2. Specifically, the error message states that there are no gemspecs at the specified location, which is causing Bundler to fail.
3. To fix this issue, you should check that the Gemfile is correctly configured and that all necessary gemspecs are present.
4. Additionally, you may want to try running `bundle install` to ensure that all dependencies are properly installed.
5. Please note that this advice is generated by an AI and there may be additional factors at play that are not captured in the error message. As such, there is no guarantee that these steps will resolve the issue, and you should proceed with caution.
4 - Scanning podman built container images
To successfully run endorctl scans on a container image built using Podman, use the following instructions:
- Build the image using the following command. This command builds a container image and tags it with the label
test:latest
.
podman build -t test:latest
- After building the image, confirm the target registry by running the following command.
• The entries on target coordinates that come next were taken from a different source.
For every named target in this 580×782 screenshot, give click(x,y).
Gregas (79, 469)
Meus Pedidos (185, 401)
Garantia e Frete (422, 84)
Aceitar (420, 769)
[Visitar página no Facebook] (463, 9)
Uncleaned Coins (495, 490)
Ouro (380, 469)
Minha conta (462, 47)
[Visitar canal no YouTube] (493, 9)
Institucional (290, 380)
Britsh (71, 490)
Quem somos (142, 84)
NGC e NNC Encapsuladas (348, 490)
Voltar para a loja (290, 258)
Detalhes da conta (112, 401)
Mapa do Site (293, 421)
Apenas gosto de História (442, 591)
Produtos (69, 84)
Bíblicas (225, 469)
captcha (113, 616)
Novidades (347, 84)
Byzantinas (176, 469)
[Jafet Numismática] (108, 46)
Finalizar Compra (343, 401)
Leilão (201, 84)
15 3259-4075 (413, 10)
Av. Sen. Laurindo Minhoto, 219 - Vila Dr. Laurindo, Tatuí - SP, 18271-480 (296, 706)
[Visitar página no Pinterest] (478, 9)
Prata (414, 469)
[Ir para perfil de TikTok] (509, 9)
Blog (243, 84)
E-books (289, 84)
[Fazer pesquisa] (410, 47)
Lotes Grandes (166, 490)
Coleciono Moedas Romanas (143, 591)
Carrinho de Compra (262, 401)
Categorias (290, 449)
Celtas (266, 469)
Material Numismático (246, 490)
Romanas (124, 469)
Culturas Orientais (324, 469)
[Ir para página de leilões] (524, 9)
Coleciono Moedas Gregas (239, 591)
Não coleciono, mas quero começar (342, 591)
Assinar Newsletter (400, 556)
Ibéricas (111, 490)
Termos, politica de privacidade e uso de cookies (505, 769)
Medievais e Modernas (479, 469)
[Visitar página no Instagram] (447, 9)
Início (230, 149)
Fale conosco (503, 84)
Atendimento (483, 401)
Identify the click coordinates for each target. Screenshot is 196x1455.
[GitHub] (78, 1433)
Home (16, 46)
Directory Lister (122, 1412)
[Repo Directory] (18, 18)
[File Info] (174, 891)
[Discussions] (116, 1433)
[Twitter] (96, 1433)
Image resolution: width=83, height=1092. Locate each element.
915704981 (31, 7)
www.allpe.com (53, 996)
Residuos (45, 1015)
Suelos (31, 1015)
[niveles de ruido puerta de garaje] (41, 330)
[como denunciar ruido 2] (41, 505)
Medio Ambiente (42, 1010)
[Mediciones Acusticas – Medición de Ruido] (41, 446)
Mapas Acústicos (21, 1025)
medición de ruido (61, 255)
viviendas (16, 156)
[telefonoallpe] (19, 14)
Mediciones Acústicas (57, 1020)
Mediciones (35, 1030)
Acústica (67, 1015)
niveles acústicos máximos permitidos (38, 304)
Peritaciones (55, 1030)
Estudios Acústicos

Podman automatically adds
localhost
as the target registry for this image.
podman image ls
-
Before scanning the image with endorctl, sign in to the target registry where the image is stored.
-
Check if there is a registry running at
localhost
. -
If a registry is not running at
localhost
, then you must re-tag the image to a reachable registry, using the following command. Replace<reachable-registry>
with the actual URL of an accessible registry.
podman tag test:latest <reachable-registry>/test:latest
- Sign in to the reachable registry using any container runtime. Now you can run the
endorctl
scan. Targeting a reachable registry lets you locate the image manifest and download all required layer blobs for vulnerability analysis.